Floresta Amazônica, Brasil
Vista do alto, a névoa que repousa sobre as árvores não esconde: revela. Ali embaixo pulsa um mundo vertical, feito de camadas vivas. Hoje, 5 de setembro, Dia da Amazônia, somos chamados a enxergar além do verde — e proteger até o que ainda não sabemos nomear.
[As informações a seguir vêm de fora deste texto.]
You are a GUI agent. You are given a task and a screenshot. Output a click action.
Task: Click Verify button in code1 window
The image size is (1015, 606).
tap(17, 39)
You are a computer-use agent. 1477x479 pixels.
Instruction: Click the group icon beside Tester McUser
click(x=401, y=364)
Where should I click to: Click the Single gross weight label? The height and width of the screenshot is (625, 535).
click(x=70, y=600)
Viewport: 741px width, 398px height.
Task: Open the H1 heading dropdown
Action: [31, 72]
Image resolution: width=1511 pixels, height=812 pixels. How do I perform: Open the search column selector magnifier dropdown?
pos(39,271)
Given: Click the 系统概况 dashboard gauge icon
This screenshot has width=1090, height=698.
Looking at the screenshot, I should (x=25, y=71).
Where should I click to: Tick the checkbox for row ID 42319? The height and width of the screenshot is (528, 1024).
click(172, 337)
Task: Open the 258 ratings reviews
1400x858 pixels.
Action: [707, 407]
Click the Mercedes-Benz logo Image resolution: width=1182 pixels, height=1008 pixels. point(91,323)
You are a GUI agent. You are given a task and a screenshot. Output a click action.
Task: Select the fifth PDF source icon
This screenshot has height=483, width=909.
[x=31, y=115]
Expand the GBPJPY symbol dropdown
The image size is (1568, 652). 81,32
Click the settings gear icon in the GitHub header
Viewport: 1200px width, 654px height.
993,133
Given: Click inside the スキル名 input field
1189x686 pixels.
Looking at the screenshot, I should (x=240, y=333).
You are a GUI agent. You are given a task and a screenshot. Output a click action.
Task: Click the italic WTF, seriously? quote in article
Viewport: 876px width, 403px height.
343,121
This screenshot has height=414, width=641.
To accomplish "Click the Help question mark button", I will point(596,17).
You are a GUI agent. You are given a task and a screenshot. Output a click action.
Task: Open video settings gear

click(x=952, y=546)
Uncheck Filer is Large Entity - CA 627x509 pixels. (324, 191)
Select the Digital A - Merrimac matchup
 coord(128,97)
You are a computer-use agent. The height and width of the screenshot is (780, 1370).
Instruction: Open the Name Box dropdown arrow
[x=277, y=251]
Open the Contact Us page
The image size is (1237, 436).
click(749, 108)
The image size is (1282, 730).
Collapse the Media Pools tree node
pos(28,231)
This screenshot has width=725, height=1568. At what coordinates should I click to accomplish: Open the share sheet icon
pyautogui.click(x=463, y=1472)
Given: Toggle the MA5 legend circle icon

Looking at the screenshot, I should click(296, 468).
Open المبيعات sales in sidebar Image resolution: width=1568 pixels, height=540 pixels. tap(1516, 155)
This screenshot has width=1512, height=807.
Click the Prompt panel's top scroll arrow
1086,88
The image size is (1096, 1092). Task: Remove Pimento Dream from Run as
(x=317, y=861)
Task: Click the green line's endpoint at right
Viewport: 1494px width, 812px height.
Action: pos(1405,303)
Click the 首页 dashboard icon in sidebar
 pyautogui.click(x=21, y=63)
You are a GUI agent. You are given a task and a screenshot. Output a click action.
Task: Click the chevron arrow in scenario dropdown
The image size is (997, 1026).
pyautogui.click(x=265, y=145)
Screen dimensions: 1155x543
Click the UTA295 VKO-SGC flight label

Com mais de cinco milhões de quilômetros quadrados, a floresta abriga uma biodiversidade sem igual: uma única árvore sustenta centenas de espécies, e cada hectare concentra milhares de vidas. Há “rios voadores” — massas de vapor que alimentam chuvas até os Andes —, seres ainda desconhecidos e saberes ancestrais que não cabem em livros nem em mapas. A Amazônia fala em muitas línguas: no som das aves, no rastro das onças, na voz dos povos originários. É o pulmão do planeta, mas também artéria, casa e memória — dos Yanomami, dos Tukano, dos Munduruku. É berço de lendas, centro de conflitos, templo de resistência. A floresta regula climas, sustenta cidades, influencia colheitas. Cada árvore tombada é ausência que reverbera; cada gesto de cuidado, um elo com o futuro.